--- Given text ---
# Roleplay sites?



## Nylak (Jul 8, 2008)

I profusely apologize if I've posted this in the wrong forum; still a bit of a n00b around these parts. I figured I'd get the best feedback amongst writers.

I'm looking for an active _play-by-post_ roleplay game (plot or otherwise based) for more advanced writers, furry-themed or not, of any maturity level. Since I trust the tastes of other furries, I figured this would be a good place to start looking. X3 Emphasis on board base, though; I'm no good at chat-style roleplay (lack of interest, I suppose; I thrive on detail).

It seems like all of my best friends are out of town for awhile, so I'm feeling a bit lonely and am looking for something to do between commissions. *weary sigh.* >_>

Thanks in advance, guys! Any links you can drop me would be greatly appreciated.



...Oh, a side note; if any of y'all are into one-on-one or are involved in small groups of RPers, I'm just about desperate enough to try that, too.  Sides, I can always use more roleplaying friends.  X3  Drop me a note if you're interested.


----------



## Adelio Altomar (Jul 8, 2008)

1.) Love your avatar. Kawaii touch with the small reading glasses. And the earrings look good, love 'em.

--- Data provided ---

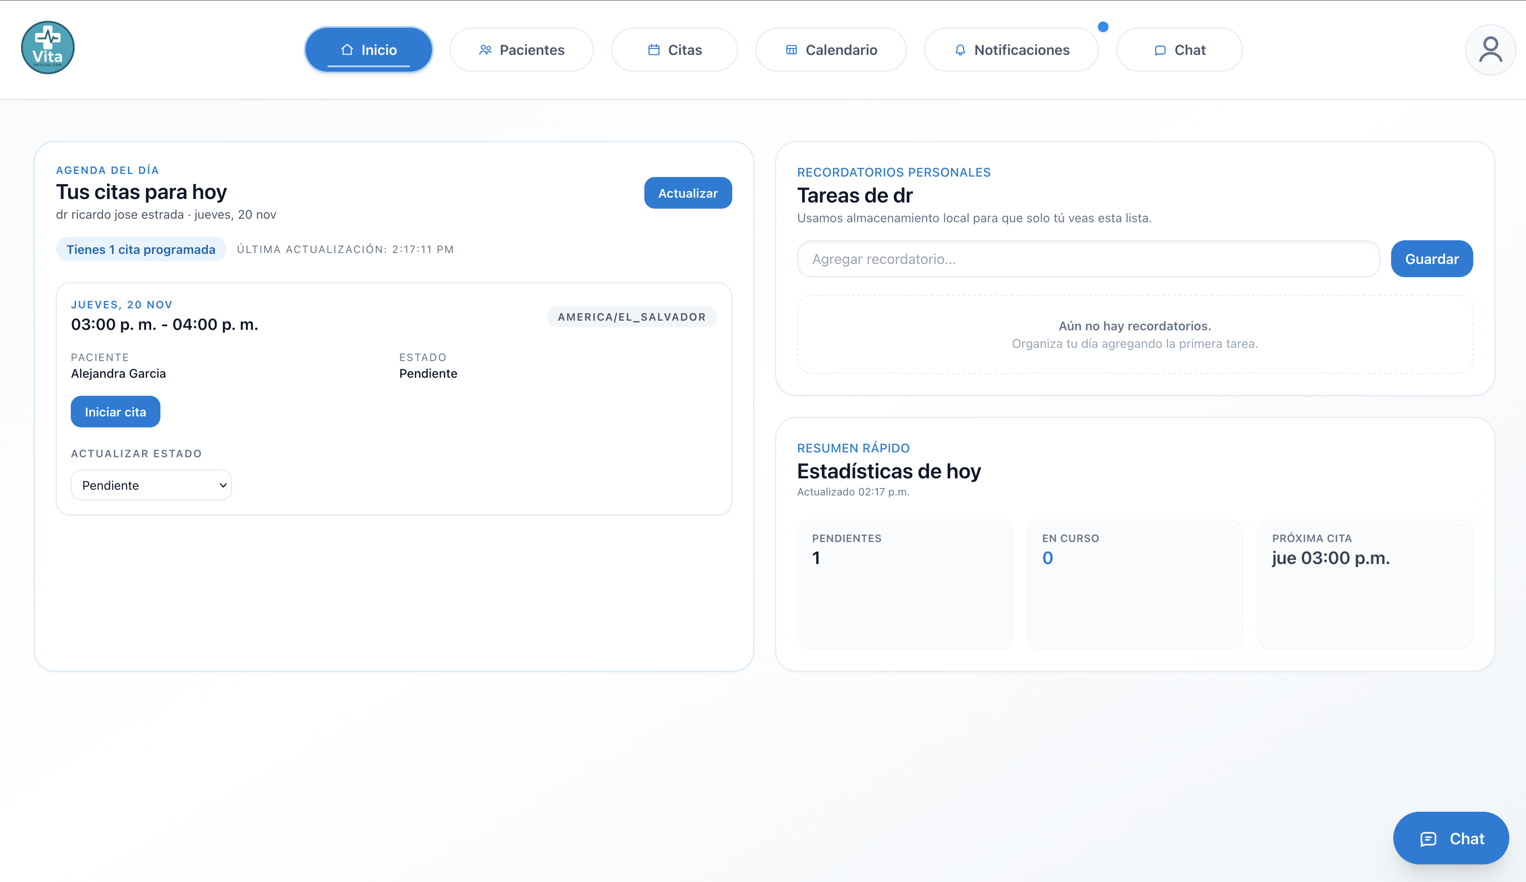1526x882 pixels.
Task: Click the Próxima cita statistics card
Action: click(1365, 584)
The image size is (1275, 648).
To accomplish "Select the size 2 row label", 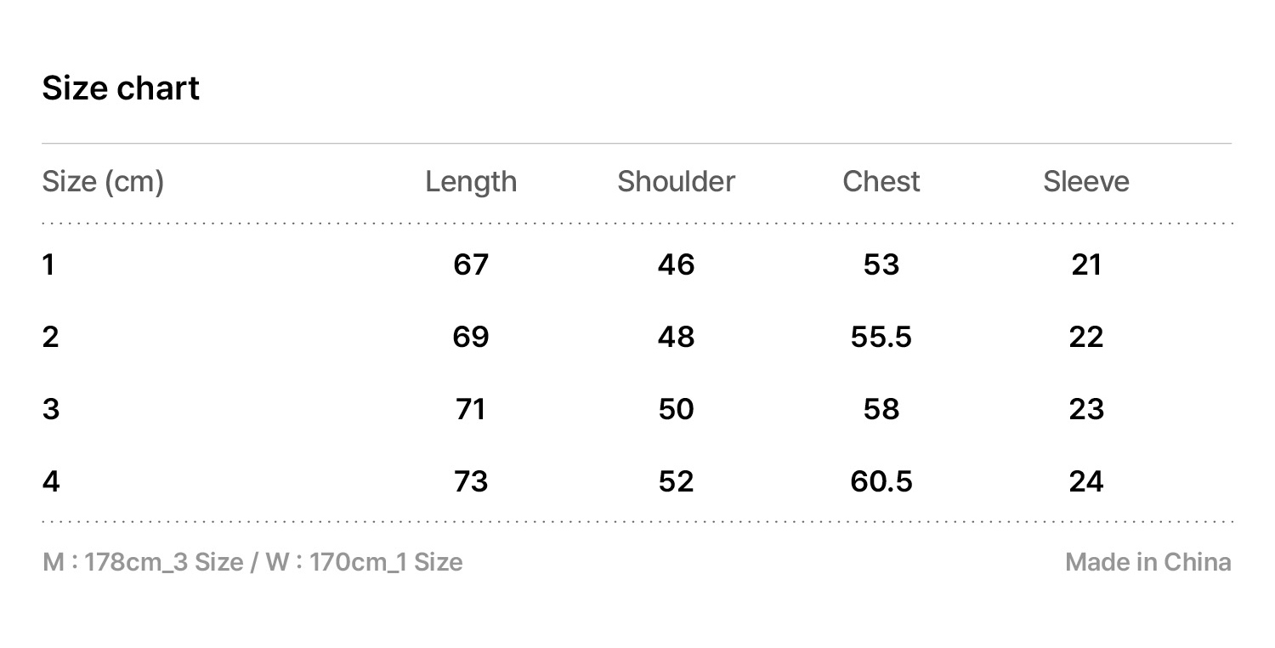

--- Short exercise A ---
Please copy the roleplay forum thread word for word, starting at "## Nylak (Jul" and ending at "be greatly appreciated.".
--- Short exercise B ---
Pick up the roleplay forum thread after its last sentence and keep writing.
The lines aren't needed for anything here.

--- Final result A ---
## Nylak (Jul 8, 2008)

I profusely apologize if I've posted this in the wrong forum; still a bit of a n00b around these parts. I figured I'd get the best feedback amongst writers.

I'm looking for an active _play-by-post_ roleplay game (plot or otherwise based) for more advanced writers, furry-themed or not, of any maturity level. Since I trust the tastes of other furries, I figured this would be a good place to start looking. X3 Emphasis on board base, though; I'm no good at chat-style roleplay (lack of interest, I suppose; I thrive on detail).

It seems like all of my best friends are out of town for awhile, so I'm feeling a bit lonely and am looking for something to do between commissions. *weary sigh.* >_>

Thanks in advance, guys! Any links you can drop me would be greatly appreciated.

--- Final result B ---
2.) I think this belongs in *Three Frags Left*, but if you take into consideration that I don't RP as regularly as the average fur (that is to say 'never'), I don't know.


----------



## Roose Hurro (Jul 8, 2008)

This site should have what you need, though I do play on a few others I can dig up, if this one doesn't suit you.  Just read the rules, and have fun....

Oh, it may not be terribly busy, due to the summertime, but it isn't dead....


-----------------------------------------------------------------------------------------


----------



## NeoWyverdramon (Jul 8, 2008)

http://www.im-chat.com This site here is where I do most of my RPing. Not much in the way of furry, but if you do try this place out, come looking for me under the name of Landra, and I can let you know more.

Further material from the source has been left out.